Pediatric Audiology Casebook, 2nd edn

Review by L Flood
Middlesborough, UK

This reviewer has long been a fan of case-based teaching. Certainly, the ‘baby boomers’ amongst us learnt more from the experience of patient management of memorable individuals than we ever did from the lectures of medical school. This book sounded like a good idea, but likely to be of relevance only to audiologists and a subspecialty at that. In practice, it proved a very entertaining read and of significant applicability to any ENT surgeon dealing with paediatric deafness. Read in the spring sunshine in what is a much quarantined garden, this passed a couple of pleasant hours.

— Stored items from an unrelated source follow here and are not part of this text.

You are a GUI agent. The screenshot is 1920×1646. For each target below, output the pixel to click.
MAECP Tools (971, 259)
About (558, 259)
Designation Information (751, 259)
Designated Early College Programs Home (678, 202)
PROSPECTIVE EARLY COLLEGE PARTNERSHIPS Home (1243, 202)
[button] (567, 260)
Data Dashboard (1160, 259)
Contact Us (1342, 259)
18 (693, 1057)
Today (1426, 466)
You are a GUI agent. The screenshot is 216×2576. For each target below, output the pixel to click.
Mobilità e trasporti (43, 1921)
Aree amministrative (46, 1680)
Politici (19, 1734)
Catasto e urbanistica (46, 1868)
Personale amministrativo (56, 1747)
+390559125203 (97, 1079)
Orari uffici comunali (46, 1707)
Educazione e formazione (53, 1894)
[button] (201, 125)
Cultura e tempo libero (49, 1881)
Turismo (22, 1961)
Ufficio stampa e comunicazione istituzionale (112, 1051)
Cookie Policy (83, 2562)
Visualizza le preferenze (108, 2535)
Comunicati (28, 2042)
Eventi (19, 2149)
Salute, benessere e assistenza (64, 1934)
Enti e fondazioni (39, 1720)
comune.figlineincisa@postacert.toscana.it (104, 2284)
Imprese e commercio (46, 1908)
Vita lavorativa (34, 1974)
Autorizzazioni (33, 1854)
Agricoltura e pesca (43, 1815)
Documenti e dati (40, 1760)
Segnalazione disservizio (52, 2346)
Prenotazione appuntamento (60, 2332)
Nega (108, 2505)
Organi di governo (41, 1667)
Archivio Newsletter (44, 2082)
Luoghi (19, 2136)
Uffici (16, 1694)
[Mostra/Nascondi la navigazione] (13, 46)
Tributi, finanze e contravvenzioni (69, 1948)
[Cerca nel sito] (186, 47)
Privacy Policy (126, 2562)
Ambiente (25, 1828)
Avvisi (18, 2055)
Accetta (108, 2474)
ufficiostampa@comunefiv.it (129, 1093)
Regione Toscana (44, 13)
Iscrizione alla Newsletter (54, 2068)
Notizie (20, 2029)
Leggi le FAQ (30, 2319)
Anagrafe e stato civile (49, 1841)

We get 64 case histories, each of a named individual presenting with a set of symptoms, some findings from earlier investigations and various results of audiological testing, and we are then confronted with questions for the reader. Each question is then addressed, with answers and a brief discussion. Topic titles are very attractive to even the casual browser; for example, ‘What Was Missed?’, ‘Teenager Rejecting Hearing Aids’ or ‘Multidisciplinary Assessment and Management of a Complex Case’. Unfortunately, sometimes, the titles do ‘give the game away’ by explicitly stating the diagnosis. A good example is Chapter 27, entitled ‘Unilateral Auditory Spectrum Disorder’, where I did much better on the self-assessment questions than I had expected (I will however admit that I had thought this was always a bilateral phenomenon; now I know that it only usually is so). I like to think I could have arrived at the diagnosis early on and unprompted, but never got the chance to prove my mettle.

The large multi-author contribution includes neurotologists and paediatric ENT surgeons amongst the audiologists, and there is a nice uniformity of style. As usual with Thieme, there is excellent reproduction of illustrations and an eye-catching layout, with headings, numbered paragraphs and suggestions for further reading. For once, the failure of the USA and UK to agree on audiometric symbols is rarely a problem here.
There is some repetition of topics in chapters inevitably, most notably on enlarged vestibular aqueduct and central auditory neuropathy, which both get much attention. Some tales are particularly well told and seem very life-like. A classic is ‘Middle Ear Trauma: 4-Year-Old Girl’. Any reader who does not feel the urge to strangle the mother, ‘a high-level medical professional’, has more patience than this reviewer. Mind you, based on the story, it is surprising that no one was tempted to recommend a tympanotomy to exclude a perilymph fistula. Instead, the risk of an acquired cholesteatoma is suggested, which does seem somewhat remote.

The majority of topics are of great value to our specialty, although the details of cochlear implant processing or hearing aid provision can probably still be left to our audiological colleagues. This text is not for the complete novice, but is best for those well into training or indeed anyone working in this field. It will probably end up in the departmental library of audiology, but I would encourage our trainees not to miss out on this. It is particularly good value also!